-------- Given data

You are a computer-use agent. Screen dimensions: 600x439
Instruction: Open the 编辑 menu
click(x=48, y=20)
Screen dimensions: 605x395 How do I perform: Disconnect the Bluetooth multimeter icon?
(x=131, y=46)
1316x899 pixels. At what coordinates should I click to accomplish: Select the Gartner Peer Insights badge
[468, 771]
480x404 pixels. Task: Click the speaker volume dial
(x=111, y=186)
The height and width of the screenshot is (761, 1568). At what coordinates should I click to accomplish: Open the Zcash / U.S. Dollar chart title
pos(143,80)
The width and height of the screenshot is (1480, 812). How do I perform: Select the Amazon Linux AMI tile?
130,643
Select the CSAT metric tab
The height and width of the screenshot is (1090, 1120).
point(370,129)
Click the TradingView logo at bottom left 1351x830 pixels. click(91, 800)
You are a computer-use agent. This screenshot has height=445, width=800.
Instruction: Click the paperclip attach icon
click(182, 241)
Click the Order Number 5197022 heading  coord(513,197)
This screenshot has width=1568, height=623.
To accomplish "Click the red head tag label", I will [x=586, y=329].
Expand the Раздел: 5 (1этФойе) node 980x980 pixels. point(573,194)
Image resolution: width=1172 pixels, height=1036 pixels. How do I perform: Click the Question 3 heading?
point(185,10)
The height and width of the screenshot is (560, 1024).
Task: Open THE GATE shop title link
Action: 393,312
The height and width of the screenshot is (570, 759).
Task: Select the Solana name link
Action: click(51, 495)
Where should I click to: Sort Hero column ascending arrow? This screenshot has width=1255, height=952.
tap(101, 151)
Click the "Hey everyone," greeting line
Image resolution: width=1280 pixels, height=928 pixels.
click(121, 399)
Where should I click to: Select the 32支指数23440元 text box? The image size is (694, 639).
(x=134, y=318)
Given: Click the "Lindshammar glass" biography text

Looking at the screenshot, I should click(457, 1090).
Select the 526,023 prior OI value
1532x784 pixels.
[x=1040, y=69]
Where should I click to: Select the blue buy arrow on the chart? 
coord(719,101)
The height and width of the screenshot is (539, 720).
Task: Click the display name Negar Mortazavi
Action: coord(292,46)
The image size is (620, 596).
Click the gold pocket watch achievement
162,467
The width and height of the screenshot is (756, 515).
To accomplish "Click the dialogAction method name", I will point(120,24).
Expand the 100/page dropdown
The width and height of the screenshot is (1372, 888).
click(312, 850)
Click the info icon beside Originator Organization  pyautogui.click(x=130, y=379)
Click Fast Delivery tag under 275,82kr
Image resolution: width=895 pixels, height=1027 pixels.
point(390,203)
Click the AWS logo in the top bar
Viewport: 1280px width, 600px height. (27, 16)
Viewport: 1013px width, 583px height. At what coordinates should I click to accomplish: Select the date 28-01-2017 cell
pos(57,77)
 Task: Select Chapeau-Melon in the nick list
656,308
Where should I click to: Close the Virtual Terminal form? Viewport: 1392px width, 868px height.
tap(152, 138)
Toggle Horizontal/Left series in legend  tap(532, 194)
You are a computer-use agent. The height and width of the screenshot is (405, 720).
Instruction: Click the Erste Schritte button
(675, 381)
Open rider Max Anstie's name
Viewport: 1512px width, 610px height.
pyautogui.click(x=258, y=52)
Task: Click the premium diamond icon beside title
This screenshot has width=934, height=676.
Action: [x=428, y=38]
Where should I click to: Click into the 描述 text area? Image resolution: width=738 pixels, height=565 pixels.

----------------

**Description of the task**:
Retype all of the entries shown above, exactly.

**Answer below**:
You are a computer-use agent. Screen dimensions: 600x439
Instruction: Open the 编辑 menu
click(x=48, y=20)
Screen dimensions: 605x395 How do I perform: Disconnect the Bluetooth multimeter icon?
(x=131, y=46)
1316x899 pixels. At what coordinates should I click to accomplish: Select the Gartner Peer Insights badge
[468, 771]
480x404 pixels. Task: Click the speaker volume dial
(x=111, y=186)
The height and width of the screenshot is (761, 1568). At what coordinates should I click to accomplish: Open the Zcash / U.S. Dollar chart title
pos(143,80)
The width and height of the screenshot is (1480, 812). How do I perform: Select the Amazon Linux AMI tile?
130,643
Select the CSAT metric tab
The height and width of the screenshot is (1090, 1120).
point(370,129)
Click the TradingView logo at bottom left 1351x830 pixels. click(91, 800)
You are a computer-use agent. This screenshot has height=445, width=800.
Instruction: Click the paperclip attach icon
click(182, 241)
Click the Order Number 5197022 heading  coord(513,197)
This screenshot has width=1568, height=623.
To accomplish "Click the red head tag label", I will [x=586, y=329].
Expand the Раздел: 5 (1этФойе) node 980x980 pixels. point(573,194)
Image resolution: width=1172 pixels, height=1036 pixels. How do I perform: Click the Question 3 heading?
point(185,10)
The height and width of the screenshot is (560, 1024).
Task: Open THE GATE shop title link
Action: 393,312
The height and width of the screenshot is (570, 759).
Task: Select the Solana name link
Action: click(51, 495)
Where should I click to: Sort Hero column ascending arrow? This screenshot has width=1255, height=952.
tap(101, 151)
Click the "Hey everyone," greeting line
Image resolution: width=1280 pixels, height=928 pixels.
click(121, 399)
Where should I click to: Select the 32支指数23440元 text box? The image size is (694, 639).
(x=134, y=318)
Given: Click the "Lindshammar glass" biography text

Looking at the screenshot, I should click(457, 1090).
Select the 526,023 prior OI value
1532x784 pixels.
[x=1040, y=69]
Where should I click to: Select the blue buy arrow on the chart? 
coord(719,101)
The height and width of the screenshot is (539, 720).
Task: Click the display name Negar Mortazavi
Action: coord(292,46)
The image size is (620, 596).
Click the gold pocket watch achievement
162,467
The width and height of the screenshot is (756, 515).
To accomplish "Click the dialogAction method name", I will point(120,24).
Expand the 100/page dropdown
The width and height of the screenshot is (1372, 888).
click(312, 850)
Click the info icon beside Originator Organization  pyautogui.click(x=130, y=379)
Click Fast Delivery tag under 275,82kr
Image resolution: width=895 pixels, height=1027 pixels.
point(390,203)
Click the AWS logo in the top bar
Viewport: 1280px width, 600px height. (27, 16)
Viewport: 1013px width, 583px height. At what coordinates should I click to accomplish: Select the date 28-01-2017 cell
pos(57,77)
 Task: Select Chapeau-Melon in the nick list
656,308
Where should I click to: Close the Virtual Terminal form? Viewport: 1392px width, 868px height.
tap(152, 138)
Toggle Horizontal/Left series in legend  tap(532, 194)
You are a computer-use agent. The height and width of the screenshot is (405, 720).
Instruction: Click the Erste Schritte button
(675, 381)
Open rider Max Anstie's name
Viewport: 1512px width, 610px height.
pyautogui.click(x=258, y=52)
Task: Click the premium diamond icon beside title
This screenshot has width=934, height=676.
Action: [x=428, y=38]
Where should I click to: Click into the 描述 text area? Image resolution: width=738 pixels, height=565 pixels.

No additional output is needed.